* DOCUMENT *
»»

Sir Kendrik, refusing to attack the statue from behind moved to ensure he fought with honour, slashing at the statue from a more frontal position. The blows the knight landed taking more chunks from the statue.

Fr Arton, pleased at his previous trip attack, struck again with the same tactics. Again, to the astonishment of his companions and himself, the young priest tripped the statue.

Callin made another attack at the now horizontal statue, his sword’s blade biting into the stone. Marban bashed at the statue with his shield, to his dismay even this attack made no impression.

The statue once more rose to attack the heroes, but in its berserk state failed to connect with any of its blows.

Sir Kendrik slashed away at the statue with another series of blows, but only connected once with his mighty blows from his sword. Fr Arton continued his tactics and tripped the statue a third time, the young priest proud at his prowess at bringing the statue down.

Callin drove his sword in, a chunk of marble rolling off the statue onto the floor. Marban attacked with sword and shield but his normal weapons had no effect on the effigy of St Darius.

The statue climbed back to it feet, swinging its arms around in a forlorn attempt to beat the heroes. Sir Kendrik raised his trusty sword, Razor’s Edge, and slashed down, the sword biting deep into the torso of the statue. The statue froze mid move and toppled over, crashing to the floor as minute fractures rippled along its surface, and finally lay still.

Marban continued to strike at the now de-animated statue as the other heroes composed themselves and opened the scroll. Friar Leo ascertained that the scroll was written in legionnaire, and relayed to the group that the scroll contained the instructions on how to make Perdita Mortua. Arton explained that with this knowledge, they should now be able to repair any damage done to Perdita Mortua by the priests of Virakus. Pleased with the knowledge that they had found this scroll first, the heroes decided to go and investigate the lower level of the monastery, even though they were tired, and in much need for rest. 

Friar Leo, having thought about what had happened in the shrine, relayed to the other heroes that the prophecy they in their possession described the statue, not Virakus, and that removing the key, the scroll, in its fist would awake the “sleeping god”, the statue. The young halfling friar postulated that the person who wrote the prophecy believed in many gods and saw St Darius as one of those gods. The line that referred to being in “his prison of frozen reflections” didn’t mean trapped in frozen ice, but the statue was a reflection of the saint’s life work. “The blood soaked god” referred to St Darius in his guise as a slayer. “Through darkness crawling” referred to the slaying of the black dragon and “The children of the martyred god’ referred to St Darius’ disciples.

««

* REQUEST 1 *
According to the adventure account, what language was the scroll written in?
* REQUEST 2 *
Extend the adventure account, picking up right after its final sentence.
You won't need the records here.

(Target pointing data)
»»

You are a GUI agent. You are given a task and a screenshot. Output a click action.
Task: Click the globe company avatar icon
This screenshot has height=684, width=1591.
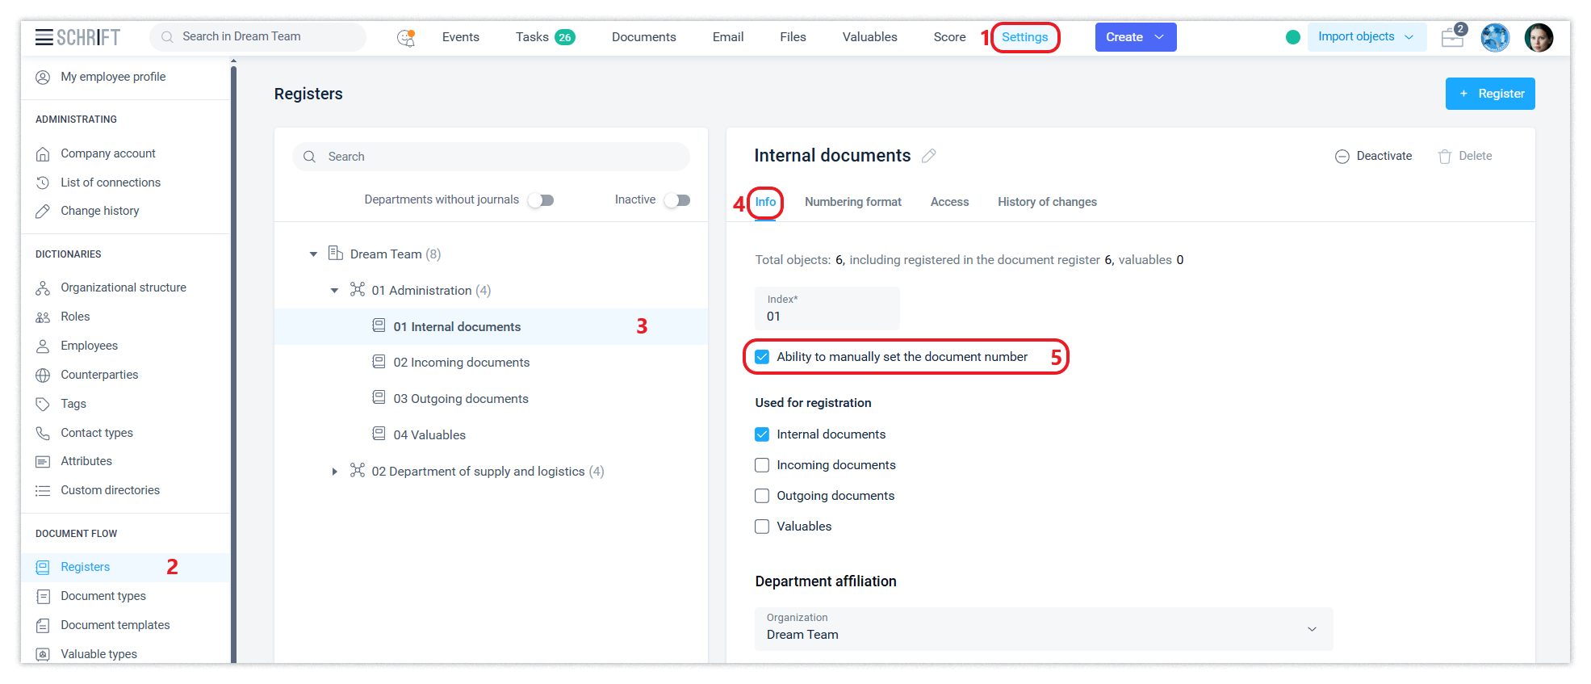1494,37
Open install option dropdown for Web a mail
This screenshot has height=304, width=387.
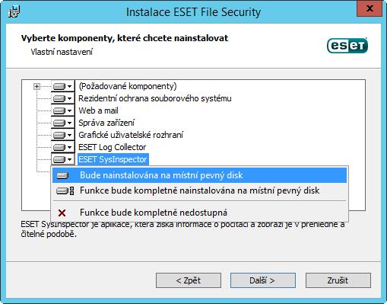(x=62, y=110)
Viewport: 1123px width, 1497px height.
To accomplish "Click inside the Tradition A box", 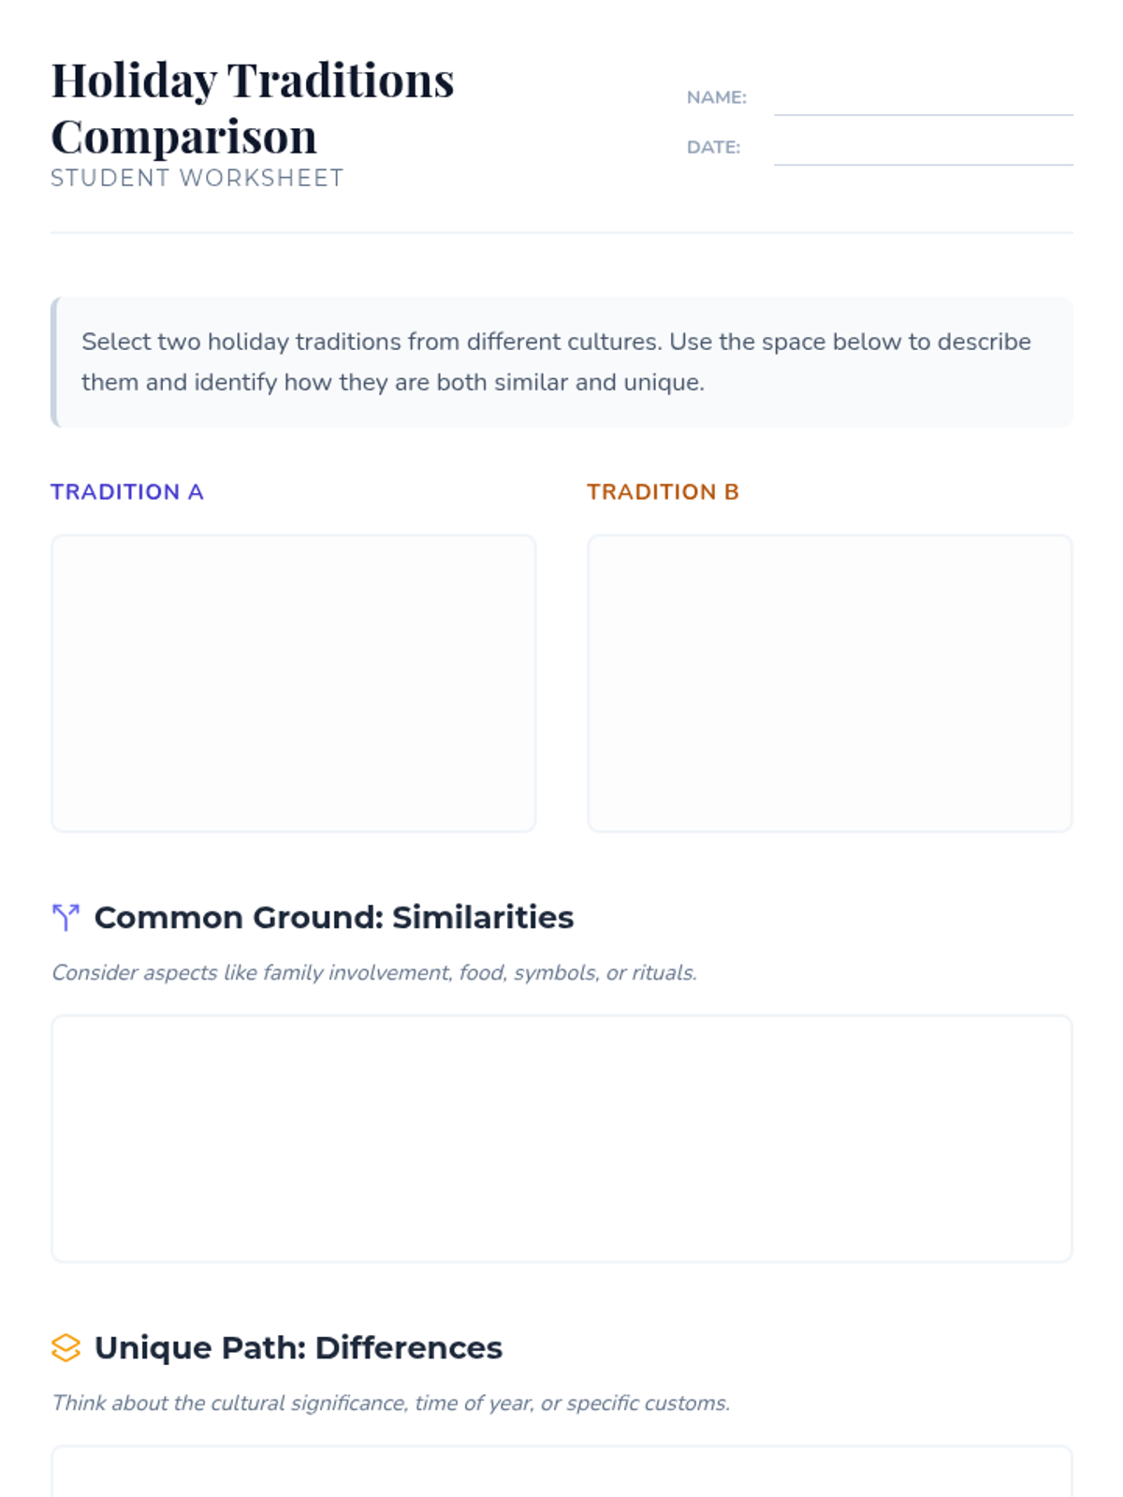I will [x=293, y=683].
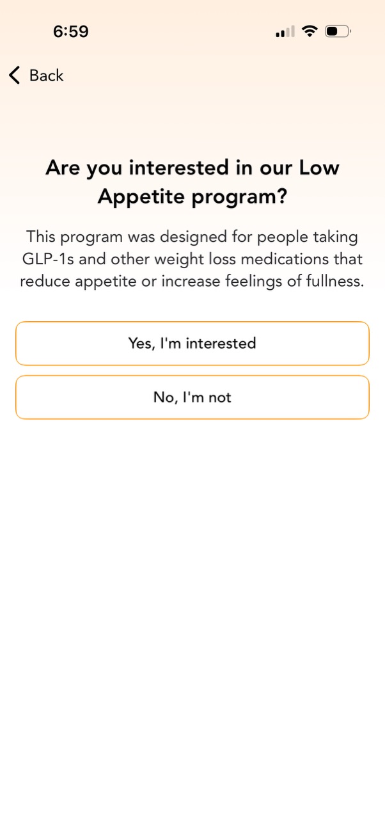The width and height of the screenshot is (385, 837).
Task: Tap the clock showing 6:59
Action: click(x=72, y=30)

««

* FINAL RESULT 1 *
The scroll was written in legionnaire.

* FINAL RESULT 2 *
Where to next for our intrepid adventurers?  TO BE CONTINUED


----------



## Sir Kendrik (Apr 21, 2002)

The heroes made their way to the crypt where the secret passageway in the pillar was. Callin activated the opening mechanism again and the pillar opened. Taking the Helm of Vision, Callin proceeded down the tunnel to scout ahead. Returning shortly, Callin advised the group that the tunnel continued downwards until it cam to a level surface and a small tunnel, perhaps 3 feet by 3 feet continued on into the darkness. Friar Leo volunteered to continue scouting, as he was the smallest of the heroes and able to traverse the tunnel easily. Callin voiced his concern that the halfling friar would make too much noise, but Leo replied that if he flew, he should make little to no noise at all. Agreeing with the plan, the party watched as Friar Leo muttered quietly and wove his hands intricately in the air. His robes fluttered about him and the halfling rose into the air and proceeded down the hole flying.

When Leo reached the bottom of the vertical shaft he found the roughly hewn passageway carved from the soft urth. He moved along the passageway some ways before reaching a dead end. He carefully returned back to the others and informed them of what he saw.

Callin once more headed down the hole and worked his way through the passageway slowly, as it was a very tight squeeze for the young rogue. After some time he made it to the dead-end and used his rogue skills to find a secret door and the opening mechanism which locked it. Holding his breath, Callin activated it the door and the wall moved slowly, as if it had not been opened for some time, making some noise as it did. Once it had finished opening, Callin saw that it led to another crypt. Callin also saw a gaunt almost skeletal figure in red and black robes appearing to be standing guard just beyond the secret door. What alarmed Callin most was that one of the creature’s hands was disfigured into a large claw. Callin hid in the shadows, watching the undead creature before beating a retreat to his friends. After what seemed like an eternity he crawled back to the shaft. Once he had returned to the others he told them of the guard in the corridor. Callin warned that if the heroes used this route the first person to exit into the larger passageway would more than likely be slaughtered by the guard with the huge claw before any of his friends could come to his aid.

Fr Arton and Sir Kendrik looked at their options and decided that they had only one option left; they had to go through the main entrance in the antechamber to St Darius’ crypt to the lower level. 

The heroes made their way to the secret doorway Callin had previously found and went down the stairs that led to the two doors. Callin opened the second secret doorway and the heroes followed him down the dark corridor, the rogue leading the way with Marban, trying to follow tracks. The tracks were too many to make out how long ago the last tracks were made but Marban was stunned to find that hooved creatures, that appeared to be two legged, made some of the tracks in the area. The barbarian told the others, and a look of concern was etched now on their faces.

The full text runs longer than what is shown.